Text block:
SECURITIES AND EXCHANGE COMMISSION

WASHINGTON, D.C. 20549

____________________

 

FORM 8-K

 

CURRENT REPORT

Pursuant to Section 13 or 15(d) of the Securities Exchange Act of 1934

 

Date of Report (Date of earliest event reported): February 2, 2016

 

ZAGG INC

(Exact name of registrant as specified in its charter)

Nevada   001-34528   20-2559624
(State or other jurisdiction of incorporation)   (Commission
File Number)
  (I.R.S. Employer
Identification No.)

 

910 West Legacy Center Drive, Suite 500

Midvale, Utah 84047

(Address of principal executive offices)

  

Registrant’s telephone number, including area code: (801) 263-0699

(Former name or former address, if changed since last report)

 

Check the appropriate box below if the Form 8-K filing is intended to simultaneously satisfy the filing obligation of the registrant under any of the following provisions:

 

☐ Written communications pursuant to Rule 425 under the Securities Act (17CFR 230.425)

 

☐ Soliciting material pursuant to Rule 14a-12 under the Exchange Act (17 CFR 240.14a-12)

 

☐ Pre-commencement communications pursuant to Rule 14d-2(b) under the Exchange Act (17 CFR 240.14d-2(b))

 

☐ Pre-commencement communications pursuant to Rule 13e-4(c) under the Exchange Act (17 CFR 240.13e-4(c))

 

 

 

  
 

 

 

Item 1.01. Entry into a Material Definitive Agreement.

On February 2, 2016, ZAGG Inc, a Nevada corporation (the “Company”), and ZM Acquisition, Inc., a Delaware corporation and wholly-owned subsidiary of the Company (“Merger Sub”), entered into an Agreement and Plan of Merger (the “Merger Agreement”) with mophie inc., a California corporation (“mophie”), the principal shareholders of mophie named therein (the “Principal Shareholders”), and Daniel Huang as representative (the “Representative”) of the mophie shareholders, warrant holders and option holders (the “Applicable Holders”), pursuant to which Merger Sub will merge with and into mophie, with mophie continuing as the surviving corporation (the “Merger”).

Data to use:
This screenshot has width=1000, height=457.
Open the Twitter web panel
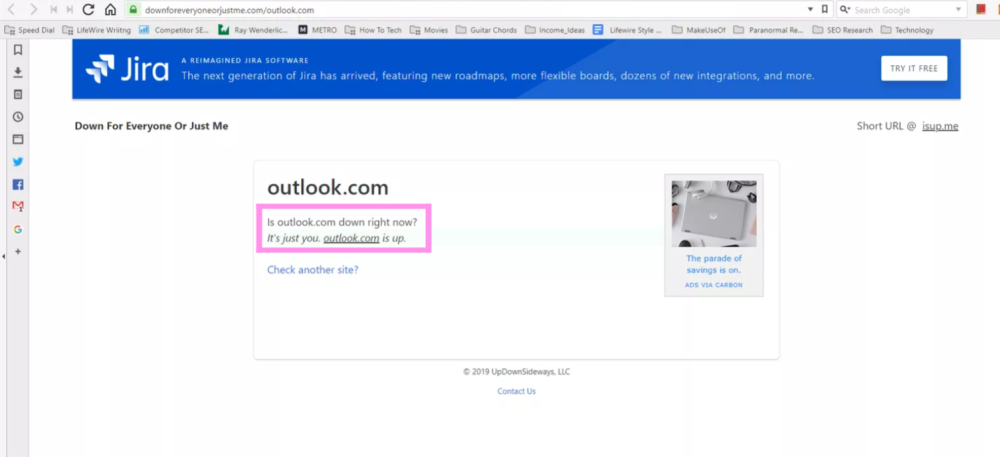click(18, 162)
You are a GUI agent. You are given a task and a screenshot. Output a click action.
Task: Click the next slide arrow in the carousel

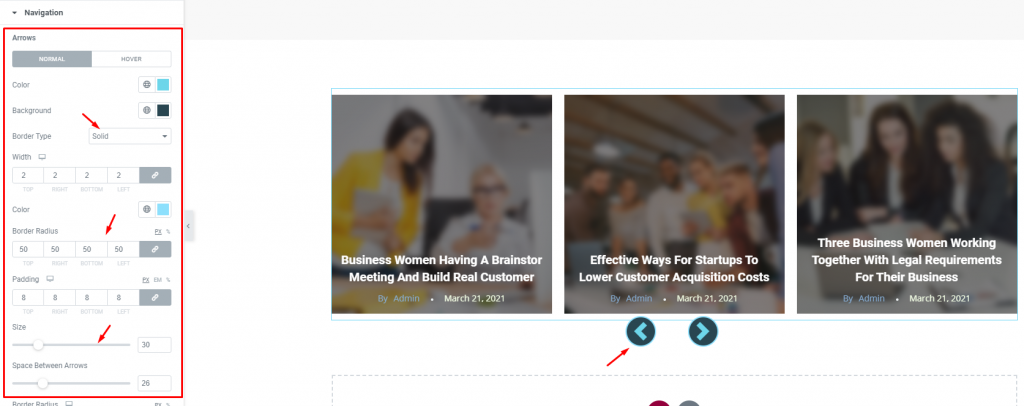pyautogui.click(x=703, y=332)
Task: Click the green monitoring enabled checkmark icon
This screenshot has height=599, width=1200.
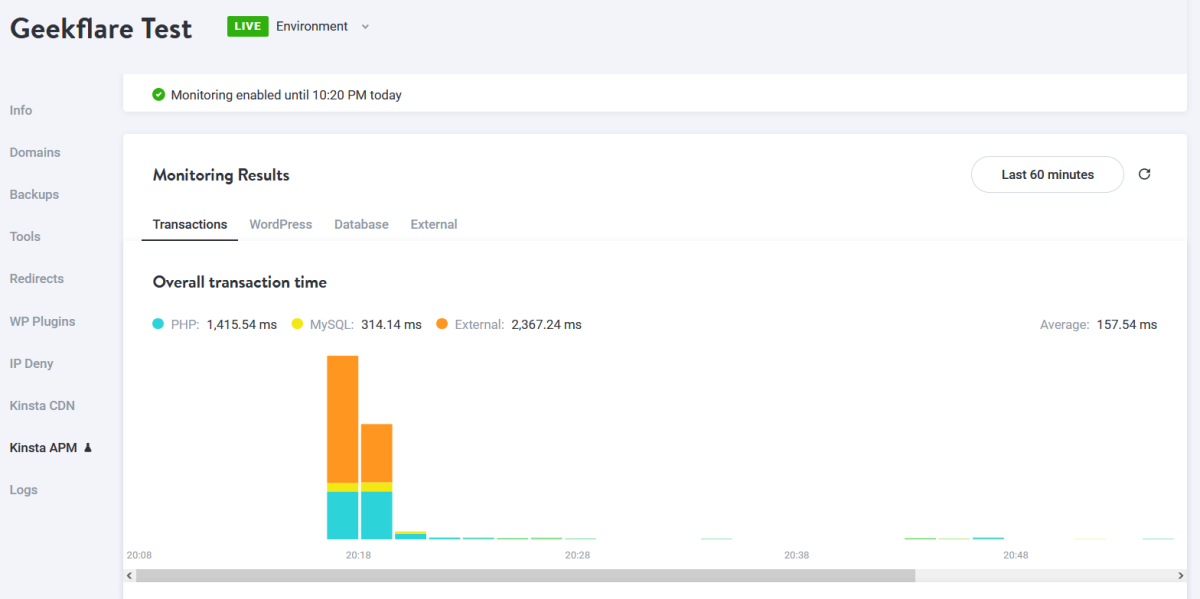Action: (158, 95)
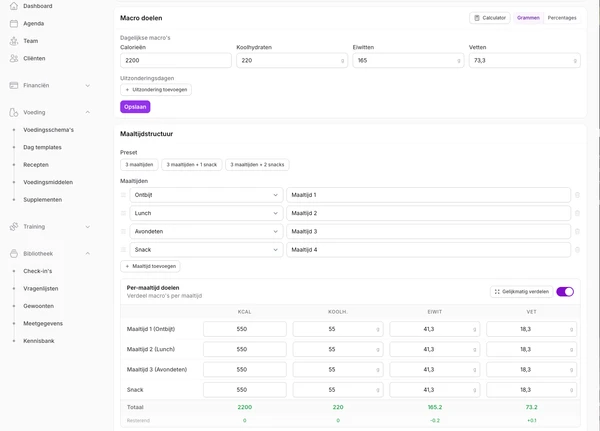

Written task A:
Can you reproduce all of the entries that come after the ZAGG merger filing, word for word, but with the pictures left out?
Written task B:
Can you write the next part of the ZAGG merger filing, starting after its last sentence?

Task response A:
This screenshot has width=1000, height=457.
Open the Twitter web panel
click(18, 162)
You are a GUI agent. You are given a task and a screenshot. Output a click action.
Task: Click the next slide arrow in the carousel

pyautogui.click(x=703, y=332)
Task: Click the green monitoring enabled checkmark icon
This screenshot has height=599, width=1200.
Action: (158, 95)

Task response B:
On the terms and subject to the conditions set forth in the Merger Agreement, (i) the Applicable Holders are entitled to receive closing merger consideration of $100 million (less any amounts withheld for the Escrow Fund (as defined below), an expense fund for use by the Representative, payments of mophie’s indebtedness and expenses paid to third parties pursuant to the Merger Agreement) to be paid in cash (the “Closing Consideration”), and (ii) if, as and when payable under the Merger Agreement, the Applicable Holders are entitled to receive an earnout payment (the “Earnout Consideration”), several other post-closing contingent payments (collectively together with the Earnout Consideration, the “Contingent Payments” and, together with the Closing Consideration, the “Merger Consideration”) equal to five (5) times mophie’s Adjusted EBITDA (as defined in the Merger Agreement) for the 12-month period commencing April 1, 2016 and ending March 31, 2017 (the “Calculation Period”), less $100 million (subject to certain tax adjustments, escrow payments and bonus payments to mophie employees), provided, if the closing date of the Merger is on or after the 8th day of any month starting March 8, 2016, then the Calculation Period will be the 12-month period starting on the first day of the second full calendar month after such closing date. The Earnout Consideration, if any, payable under the terms of the Merger Agreement shall be paid by issuance of up to $5.0 million of shares of the Company’s common stock, par value $0.001 per share (the “Company Common Stock”), to certain eligible Applicable Holders, and then in cash to all Applicable Holders for the remainder of the Earnout Consideration. Such shares of Company Common Stock will be valued as of February 2, 2016.

Pursuant to the Merger Agreement, upon the effectiveness of the Merger, each share of capital stock of mophie will be cancelled and converted into the right to receive a portion of the Merger Consideration, including the Contingent Payments, if any, in each case as set forth in the Merger Agreement. The Earnout Consideration will become payable 15 days following final determination of mophie’s Adjusted EBITDA for the Calculation Period (the “Earnout Achievement”). No shares of Company Common Stock will be distributed to any of the eligible Applicable Holders, if at all, until the final determination of the Earnout Achievement as set forth in the Merger Agreement.

The Contingent Payments other than the Earnout Consideration to be paid to Applicable Holders, if and when received by mophie, include (i) mophie tax refunds for certain California hiring credits for the 2012 and 2013 tax years, net operating losses carried back to 2012 for California income taxes and pre-closing write-offs, write-downs and losses resulting from the dissolution of a Dutch limited partnership, (ii) any refund or credit for pre-closing overpayments of customs and duties by mophie when and as determined to be payable by applicable government entities, (iii) the total proceeds from the sale of certain mophie excess real property located in Kalamazoo, Michigan, and (iv) the settlement proceeds or collection receipts from a lawsuit currently on appeal. The payment of amounts due under (i) – (iv) above will be net of the Company’s expenses incurred/paid in connection with actions taken with respect to these matters.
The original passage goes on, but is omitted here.